Frisch, innovativ und originell sollte er sein: der Jugendstil. Damit wandte sich die Kunstbewegung in der Wende vom 19. ins 20. Jahrhundert gegen vorherige Gestaltungsansätze. Obwohl der Jugendstil als Epoche der Kunstgeschichte gilt, hatte er nachhaltigen Einfluss auf die Architektur.
Der Jugendstil gilt als Antwort auf verschiedene Entwicklungen des 19. Jahrhunderts. Zur Zeit seiner Entstehung konzentrierte sich die Bewegung überwiegend auf den europäischen Raum. Außerhalb Deutschlands ist der Kunststil als „Art Nouveau“, „Reformstil“ oder „Secessionsstil“ bekannt.
Der Jugendstil widersetzte sich dem parallel verbreiteten Historismus, der vor allem in Frankreich in Extravaganz für das gehobene Bürgertum ausuferte. Zugleich galt der Jugendstil als Gegenbewegung zur Industrialisierung und der damit wachsenden Massenproduktion. Um eine „Ästhetik für jedermann" zu schaffen, schlug die Bewegung eine Brücke zwischen funktionalem Handwerk und künstlerisch verzierten Entwürfen.
In Form von dekorativen Möbeln, Leuchten und Gebrauchsgegenständen fand der Jugendstil seinen Weg in den Alltag vieler Menschen und erlebte zwischen 1890 bis 1910 seine Blütezeit in der Architektur.
Die Bezeichnung geht auf die Münchener Kunst- und Literaturzeitschrift „Die Jugend“ zurück. Im Rahmen der Sächsisch-Thüringischen Industrie- und Gewerbeausstellung im Jahr 1897 wurde der Jugendstil erstmals öffentlich als stilistische Beschreibung für den Pavillon des Architekten Paul Möbius verwendet. Dieser wich mit einer schwungvollen Gestaltung und humoristisch-fantasievollen Motiven von den damals typischen Ansätzen der Baukunst ab. Diese neuen, innovativen Impulse wurden für die Art-Nouveau-Architektur wegweisend.

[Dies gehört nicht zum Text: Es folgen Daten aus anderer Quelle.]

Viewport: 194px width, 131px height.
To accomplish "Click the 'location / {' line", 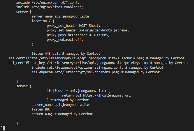I will click(x=43, y=21).
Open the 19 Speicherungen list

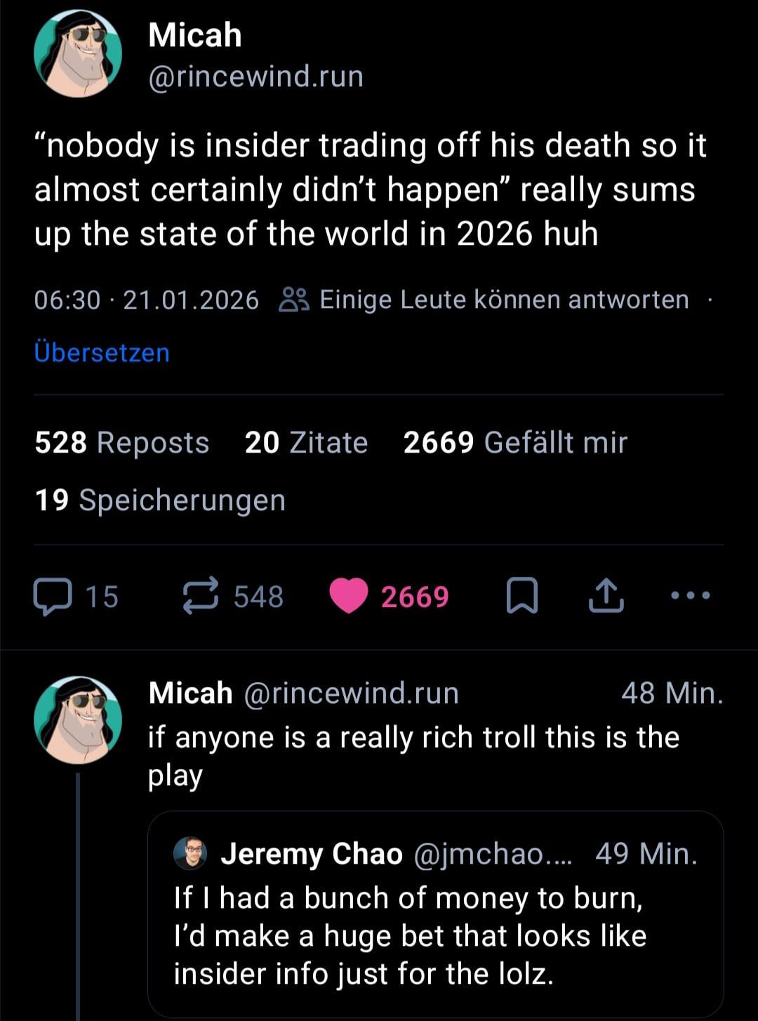click(160, 500)
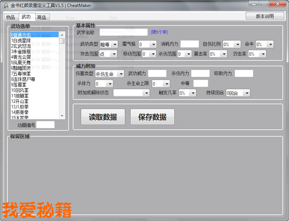Open the 攻击范围 dropdown

point(108,54)
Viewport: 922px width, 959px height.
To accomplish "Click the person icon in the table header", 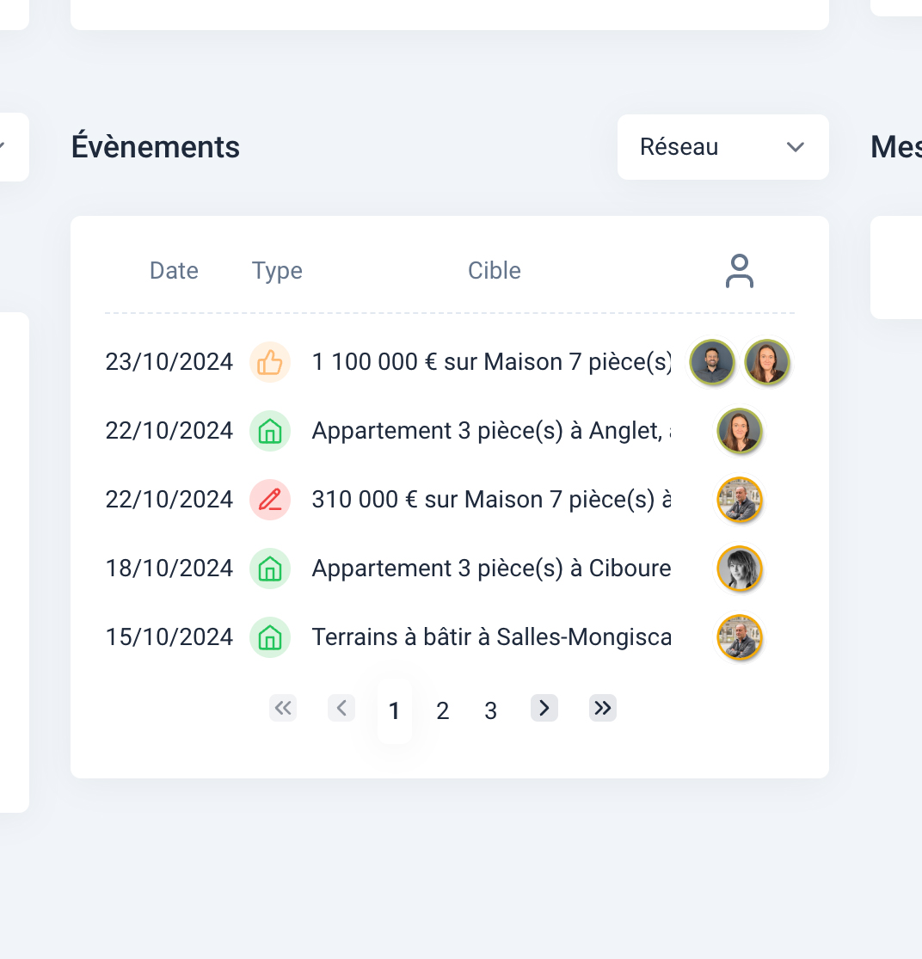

Die Jugendstil-Architektur war von der Idee bestimmt, dass sich der Zweck des Gebäudes in dessen äußeren Erscheinungsbild widerspiegelt. Schon die Fassade sollte erkennen lassen, was das Gebäude im Inneren bietet.
Bei der Umsetzung ging es um eine gesamtkünstlerische Gestaltung, die auch die Innenausstattung und das Möbeldesign umfasste.
Für die Fassadengestaltung verwendeten Bauplaner häufig Sandstein, in den sich die Verzierungen gut einarbeiten ließen. Neben geometrischen Formen zeigte die künstlerische Ausarbeitung vor allem symbolische Darstellungen von Tieren und Fabelwesen, die bestimmte Eigenschaften oder Tugenden verkörperten. Die Natur diente als beliebtes Vorbild und Stilmittel.
Fließende Linien und florale Ornamente wie Ranken, Blüten- und Blattmotive verleihen dem Stil seinen romantischen, teils verspielten Charme. Wie kreativ der Einsatz solcher Verzierungen aussah, zeigen viele Beispiele in Deutschland und Europa.
Die Casa Batlló in Spanien gilt als eines der bemerkenswertesten Beispiele dieser Stilrichtung und ist zugleich das einzige vollständig im Jugendstil gestaltete Werk von Antoni Gaudí. Nach der Komplettrenovierung der Villa im Jahr 1906 sind auch Einflüsse der orientalischen Architektur unverkennbar. Diese galt als große Leidenschaft des Architekten.
Weitere erstaunliche Bauwerke im Art Nouveau sind zum Beispiel das Wiener Secessionsgebäude, das Horta-Museum in Belgien oder die Synagoge der Rue Pavée in Paris.
Hierzulande gehört unter anderem der Friedrichsplatz in Mannheim zu den bekannteren Werken der Jugendstil-Architektur. Entstanden ist der Platz 1899 auf einer weitläufigen Fläche rund um den Wasserturm. Die Pläne für die Grünanlagen und die umliegenden Arkadenbauten stammen von dem Berliner Architekten Bruno Schmitz.
Das idyllische Ensemble aus Gartenanlage, Pergola und Wasserbecken mit Kaskade und Fontäne verbindet Jugendstil mit barocken Elementen.
Obwohl der Jugendstil nur gut zwei Jahrzehnte Kunst, Design und Architektur prägte, war er für die stilgeschichtliche Entwicklung der frühen Moderne in Deutschland und Europa eine wichtige Bewegung.